Fast Fourier Transform (FFT) – A mathematically efficient algorithm for determining the spectral content (frequency domain) of a time domain waveform. In measurement work, the FFT is usually performed on the impulse response (Figure 2).
Figure 2: The FFT and Inverse FFT.
Impulse Response (IR) – A display of the signal amplitude vs. time of an impulse that passes through the system. Acoustic examples include handclaps and balloon pops in a room. It is the inverse-FFT of the transfer function, which can be captured using non-impulsive stimuli (e.g. pink noise or log sweep) (Figure 3).
Figure 3: The Impulse Response.
Log-Squared Impulse Response – A time domain plot that results from rectifying the IR and displaying it on a log vertical axis. It displays the relative levels of the various events, making it easier to judge whether or not an event is significant (audible) (Figure 4).
Figure 4: The Log-Squared Impulse Response.
Envelope-Time Curve (ETC) – Formerly the Energy-Time Curve, it displays the envelope of the impulse response. It is a sort of “smoothed” log-squared response, and can aid in interpreting it. Note that the term “ETC” is used loosely in measurement, and its exactly meaning is specific to the analysis platform (Figure 5).
Figure 5: The Envelope Time Curve (ETC).
Time Window – A technique used to limit the application of the FFT to only part of the impulse response. This yields the transfer function for only part of the time record. A time window can be used to reduce the effects of room reflections on the transfer function, effectively allowing anechoic loudspeaker measurements to be made indoors.
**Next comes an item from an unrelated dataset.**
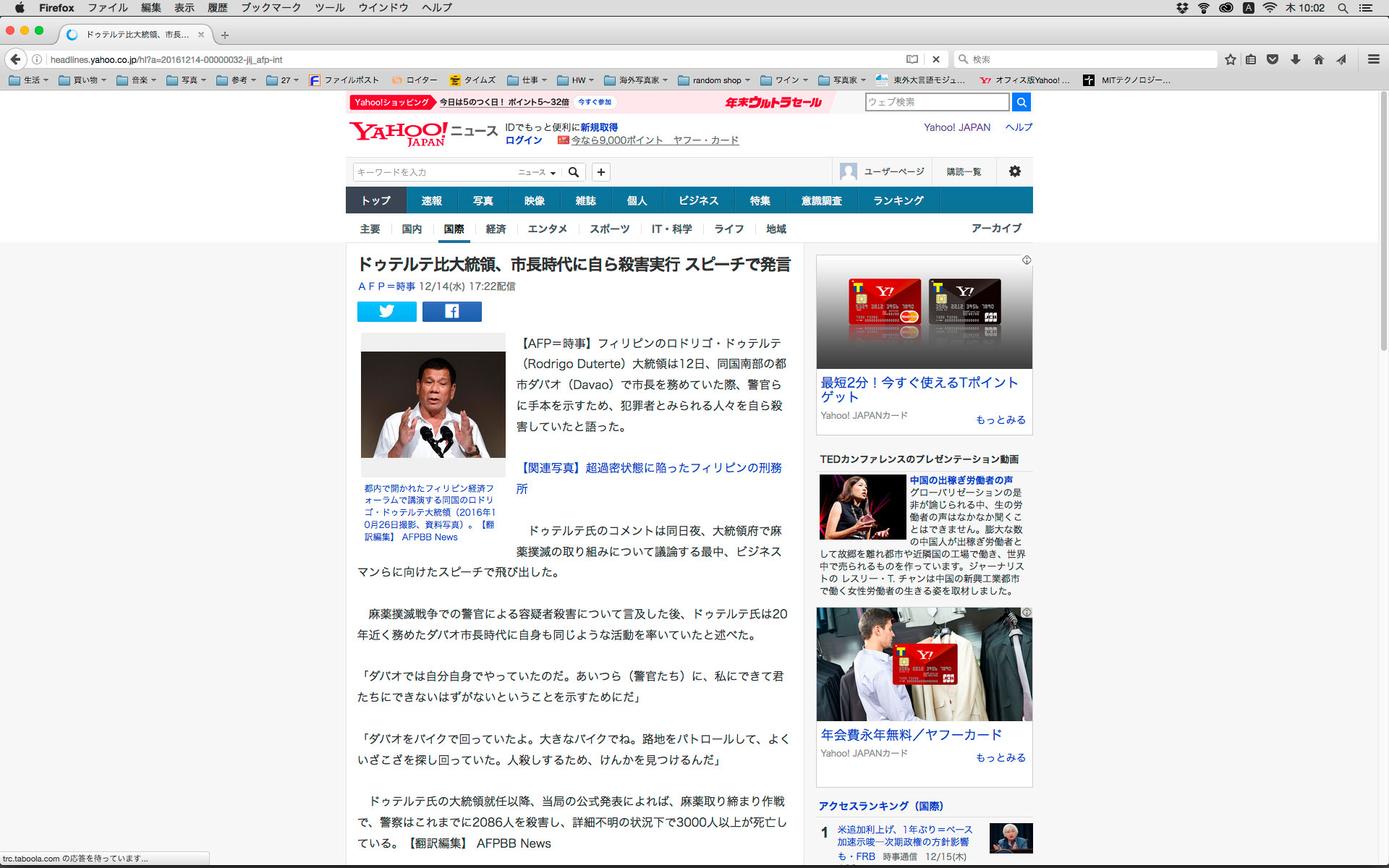Viewport: 1389px width, 868px height.
Task: Open the ニュース search category dropdown
Action: click(x=536, y=172)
Symmetrical Time Window – Symmetrical time windows are used when there is significant energy on both sides of the direct sound arrival of the impulse response that must be rejected from the FFT. It is usually centered around the direct sound arrival (Figure 6).
Figure 6: A Symmetrical Time Window (rectangular).
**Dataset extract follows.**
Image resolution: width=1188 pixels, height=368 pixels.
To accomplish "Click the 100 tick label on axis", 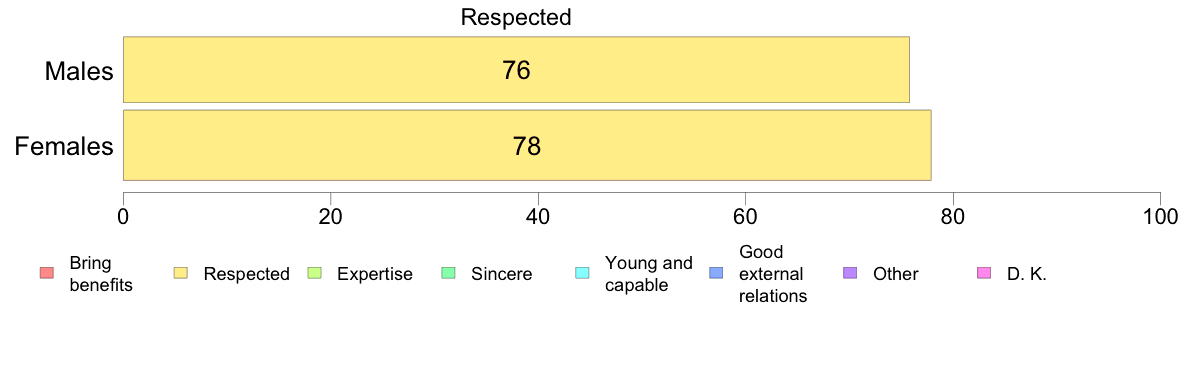I will pos(1159,216).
Shaped Time Window – A time window that is tapered at its edge(s) to avoid abruptly interrupting the time domain data. A symmetrical time window is tapered at both ends. There are various time window “shapes” available (e.g., Hann, Hamming, Blackman-Harris, etc.) (Figure 7).
Figure 7: A Shaped Symmetrical Time Window.
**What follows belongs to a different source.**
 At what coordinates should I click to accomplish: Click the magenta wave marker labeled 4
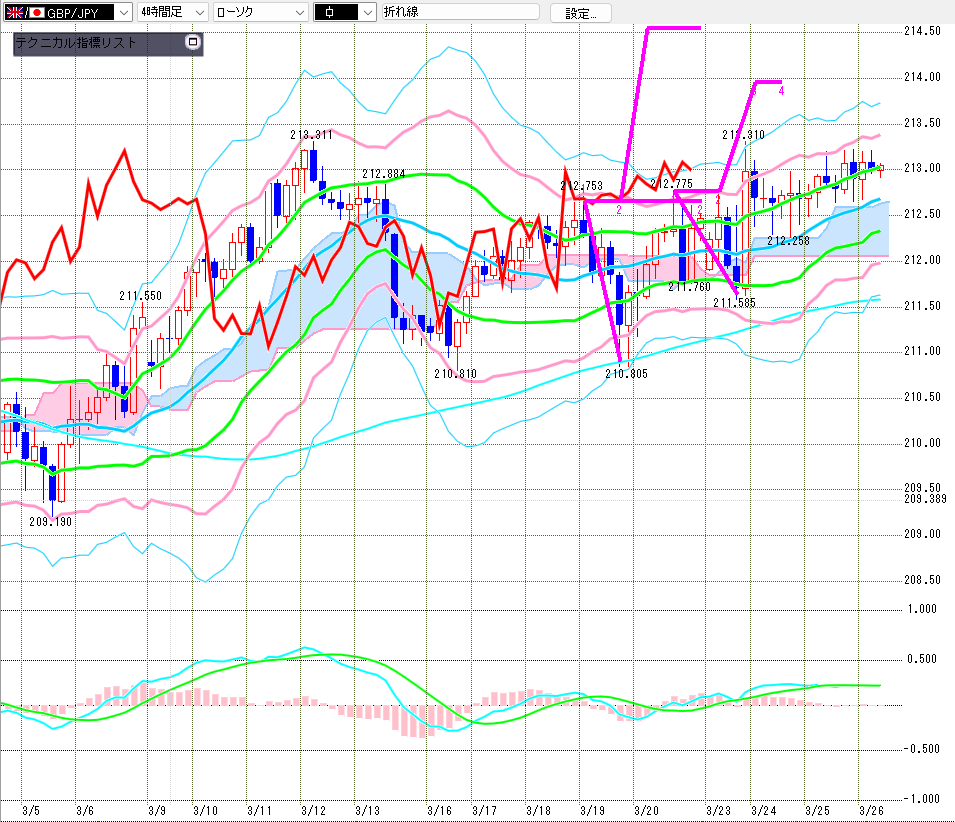click(x=781, y=90)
Half-Window – A time window that is tapered on the trailing edge only. Half-windows are used when the impulse is near the start of the time record, where there is very low energy ahead of the impulse arrival. Here the use of a symmetrical window is either unecessary or it could exclude the direct field arrival (Figure 8).
Figure 8: A Half-Window.
Asymmetrical Time Window – A time window that is not tapered (rectangular) at the leading edge, but tapered at the trailing edge. The leading edge of an asymmetrical time window must always be placed before the impulse arrival (Figure 9). The leading edge of a half-window can be placed after the arrival of the impulse (Figure 8). The half-windows implemented by many analyzers are actually asymmetrical windows, and you will not find universal agreement on which is the “correct” implementation.
Figure 9: An Asymmetrical Half-Window.
Dual or Multi-Time Windows – The use of more than one time window length. This allows the room reflections to be excluded from the high frequency response, but allows the room into the measurement for computation of the low frequency response. This appears to emulate the way that humans perceive sound. In effect, at low frequencies (long wavelengths) the contribution of the room reflections become part of the woofer’s response, and cannot be separated from it, either by the listener or the analyzer (Figure 10).
Figure 10: A Dual Time Window.
In general, symmetrical time windows are used by analyzers that collect the real-time transfer function. Half-windows are usually used when the operator manually selects the portion of the impulse response to be transformed to the frequency domain (using cursors). The objective of all window types is to produce a frequency response magnitude response that is free of comb filters (frequency response ripples caused by the phase interaction of multiple sound arrivals), leaving the part that can be meaningfully improved using an electronic equalizer.